[Saved entries]
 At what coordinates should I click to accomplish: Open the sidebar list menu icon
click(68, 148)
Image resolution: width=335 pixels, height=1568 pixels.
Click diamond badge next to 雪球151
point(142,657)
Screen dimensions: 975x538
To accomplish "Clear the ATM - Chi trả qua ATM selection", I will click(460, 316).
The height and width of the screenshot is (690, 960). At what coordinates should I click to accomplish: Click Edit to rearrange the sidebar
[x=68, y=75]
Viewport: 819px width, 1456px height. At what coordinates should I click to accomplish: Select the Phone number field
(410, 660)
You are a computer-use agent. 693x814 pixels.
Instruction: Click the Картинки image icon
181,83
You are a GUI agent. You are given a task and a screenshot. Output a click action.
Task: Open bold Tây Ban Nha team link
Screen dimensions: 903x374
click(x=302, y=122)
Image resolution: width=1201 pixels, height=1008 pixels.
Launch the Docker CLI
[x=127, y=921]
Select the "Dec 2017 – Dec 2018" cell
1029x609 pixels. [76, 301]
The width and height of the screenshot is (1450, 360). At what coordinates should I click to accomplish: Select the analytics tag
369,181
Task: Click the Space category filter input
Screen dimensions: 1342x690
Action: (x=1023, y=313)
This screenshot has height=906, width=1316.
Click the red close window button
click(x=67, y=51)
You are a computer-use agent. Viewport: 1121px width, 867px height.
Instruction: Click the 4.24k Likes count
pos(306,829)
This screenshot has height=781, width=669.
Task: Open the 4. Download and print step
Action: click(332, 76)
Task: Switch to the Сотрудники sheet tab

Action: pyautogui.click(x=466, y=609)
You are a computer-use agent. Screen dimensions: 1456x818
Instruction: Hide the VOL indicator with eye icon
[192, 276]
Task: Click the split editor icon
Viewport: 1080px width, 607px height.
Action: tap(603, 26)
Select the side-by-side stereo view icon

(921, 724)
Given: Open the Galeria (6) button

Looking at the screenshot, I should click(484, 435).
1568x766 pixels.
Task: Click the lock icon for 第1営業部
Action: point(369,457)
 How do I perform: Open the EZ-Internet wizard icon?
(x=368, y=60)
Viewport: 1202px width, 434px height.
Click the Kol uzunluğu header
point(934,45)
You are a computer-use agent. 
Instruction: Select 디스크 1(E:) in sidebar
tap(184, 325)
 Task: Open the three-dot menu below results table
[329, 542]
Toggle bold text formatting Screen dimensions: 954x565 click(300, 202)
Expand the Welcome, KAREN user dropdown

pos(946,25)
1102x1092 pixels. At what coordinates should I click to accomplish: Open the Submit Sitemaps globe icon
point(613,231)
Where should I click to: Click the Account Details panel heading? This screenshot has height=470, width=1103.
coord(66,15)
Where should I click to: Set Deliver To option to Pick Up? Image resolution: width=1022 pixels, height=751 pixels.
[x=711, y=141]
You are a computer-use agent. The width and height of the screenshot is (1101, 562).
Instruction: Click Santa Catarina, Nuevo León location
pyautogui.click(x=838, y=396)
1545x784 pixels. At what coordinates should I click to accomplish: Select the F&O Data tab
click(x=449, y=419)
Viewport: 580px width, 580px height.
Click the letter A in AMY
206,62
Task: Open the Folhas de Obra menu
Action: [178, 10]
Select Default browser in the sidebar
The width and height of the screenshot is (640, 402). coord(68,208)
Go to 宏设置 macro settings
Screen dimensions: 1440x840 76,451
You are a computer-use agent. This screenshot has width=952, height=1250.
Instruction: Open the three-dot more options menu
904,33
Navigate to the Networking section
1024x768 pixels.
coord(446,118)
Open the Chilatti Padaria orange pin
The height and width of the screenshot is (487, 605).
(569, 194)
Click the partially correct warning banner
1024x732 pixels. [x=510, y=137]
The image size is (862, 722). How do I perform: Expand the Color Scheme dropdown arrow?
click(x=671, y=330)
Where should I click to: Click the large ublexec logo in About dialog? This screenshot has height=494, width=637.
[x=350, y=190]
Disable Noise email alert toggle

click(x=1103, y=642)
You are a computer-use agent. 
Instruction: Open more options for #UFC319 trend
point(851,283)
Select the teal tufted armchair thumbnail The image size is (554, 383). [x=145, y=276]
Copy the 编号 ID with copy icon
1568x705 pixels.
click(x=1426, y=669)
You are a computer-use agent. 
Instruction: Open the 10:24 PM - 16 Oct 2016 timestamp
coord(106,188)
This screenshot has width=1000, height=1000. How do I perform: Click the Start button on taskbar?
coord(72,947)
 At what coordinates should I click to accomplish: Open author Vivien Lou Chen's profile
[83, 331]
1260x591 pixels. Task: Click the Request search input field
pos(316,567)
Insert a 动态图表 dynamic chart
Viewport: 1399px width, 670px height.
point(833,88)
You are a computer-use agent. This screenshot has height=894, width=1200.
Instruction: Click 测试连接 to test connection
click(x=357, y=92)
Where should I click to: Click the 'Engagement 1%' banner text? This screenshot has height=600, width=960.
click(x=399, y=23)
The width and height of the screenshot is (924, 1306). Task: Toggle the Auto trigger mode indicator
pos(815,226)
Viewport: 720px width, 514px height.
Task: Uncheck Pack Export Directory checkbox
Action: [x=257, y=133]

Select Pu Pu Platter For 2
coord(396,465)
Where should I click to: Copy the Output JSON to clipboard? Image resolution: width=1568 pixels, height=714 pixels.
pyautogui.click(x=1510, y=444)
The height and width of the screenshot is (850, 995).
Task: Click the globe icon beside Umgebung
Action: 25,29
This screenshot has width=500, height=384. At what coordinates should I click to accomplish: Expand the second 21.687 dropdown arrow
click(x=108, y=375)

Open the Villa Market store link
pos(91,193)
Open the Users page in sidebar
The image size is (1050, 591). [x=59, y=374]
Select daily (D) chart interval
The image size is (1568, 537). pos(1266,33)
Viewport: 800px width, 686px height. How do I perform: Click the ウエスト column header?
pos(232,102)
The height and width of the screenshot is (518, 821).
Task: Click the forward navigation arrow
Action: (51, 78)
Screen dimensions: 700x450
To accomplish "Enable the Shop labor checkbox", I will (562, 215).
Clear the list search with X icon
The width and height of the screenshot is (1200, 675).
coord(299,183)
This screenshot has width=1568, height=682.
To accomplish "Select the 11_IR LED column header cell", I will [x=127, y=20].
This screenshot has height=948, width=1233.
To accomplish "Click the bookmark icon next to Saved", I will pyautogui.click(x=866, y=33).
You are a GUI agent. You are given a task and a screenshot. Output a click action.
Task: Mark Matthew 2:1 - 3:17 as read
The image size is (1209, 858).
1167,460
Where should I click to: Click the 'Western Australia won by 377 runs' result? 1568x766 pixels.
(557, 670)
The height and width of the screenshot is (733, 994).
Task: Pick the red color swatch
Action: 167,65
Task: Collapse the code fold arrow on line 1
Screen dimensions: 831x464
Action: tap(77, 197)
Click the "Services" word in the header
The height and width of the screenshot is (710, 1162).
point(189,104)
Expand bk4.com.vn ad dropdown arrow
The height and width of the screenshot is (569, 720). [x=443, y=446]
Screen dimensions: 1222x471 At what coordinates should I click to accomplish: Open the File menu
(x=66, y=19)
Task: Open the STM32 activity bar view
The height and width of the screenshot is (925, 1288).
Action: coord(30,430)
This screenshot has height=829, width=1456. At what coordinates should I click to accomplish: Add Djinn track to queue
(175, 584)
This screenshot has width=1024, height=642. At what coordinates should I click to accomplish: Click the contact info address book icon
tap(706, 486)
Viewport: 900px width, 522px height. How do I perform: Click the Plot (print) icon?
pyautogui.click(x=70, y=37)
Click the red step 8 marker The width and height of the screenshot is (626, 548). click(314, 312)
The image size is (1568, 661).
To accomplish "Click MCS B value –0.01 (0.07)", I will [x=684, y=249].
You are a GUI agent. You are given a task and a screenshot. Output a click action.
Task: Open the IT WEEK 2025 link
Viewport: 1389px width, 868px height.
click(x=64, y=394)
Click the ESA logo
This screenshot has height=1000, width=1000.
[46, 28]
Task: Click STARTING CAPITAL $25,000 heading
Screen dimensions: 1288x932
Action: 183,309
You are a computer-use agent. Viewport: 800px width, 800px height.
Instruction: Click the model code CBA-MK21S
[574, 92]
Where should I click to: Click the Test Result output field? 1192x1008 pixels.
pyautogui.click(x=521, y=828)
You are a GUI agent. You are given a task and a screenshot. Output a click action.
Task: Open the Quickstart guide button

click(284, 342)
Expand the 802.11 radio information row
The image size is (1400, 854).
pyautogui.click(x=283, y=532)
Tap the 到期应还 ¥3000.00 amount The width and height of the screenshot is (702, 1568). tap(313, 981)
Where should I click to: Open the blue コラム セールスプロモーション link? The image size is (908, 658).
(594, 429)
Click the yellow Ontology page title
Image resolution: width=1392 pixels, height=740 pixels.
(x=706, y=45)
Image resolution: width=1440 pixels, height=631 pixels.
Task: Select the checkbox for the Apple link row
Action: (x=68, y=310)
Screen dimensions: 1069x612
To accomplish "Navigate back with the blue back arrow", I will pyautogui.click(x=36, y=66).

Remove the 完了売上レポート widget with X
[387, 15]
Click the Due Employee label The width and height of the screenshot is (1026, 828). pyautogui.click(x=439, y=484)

**Activity**. Only lines with the word "computer" are wanted. Find and copy them from the records above.

**Response area**.
You are a computer-use agent. 693x814 pixels.
You are a computer-use agent. Viewport: 1121px width, 867px height.
You are a computer-use agent. Screen dimensions: 1456x818
You are a computer-use agent. 
You are a computer-use agent. The width and height of the screenshot is (1101, 562).
You are a computer-use agent. This screenshot has width=952, height=1250.
You are a computer-use agent. 
You are a computer-use agent. 
You are a computer-use agent. This screenshot has height=894, width=1200.
You are a computer-use agent. Viewport: 800px width, 800px height.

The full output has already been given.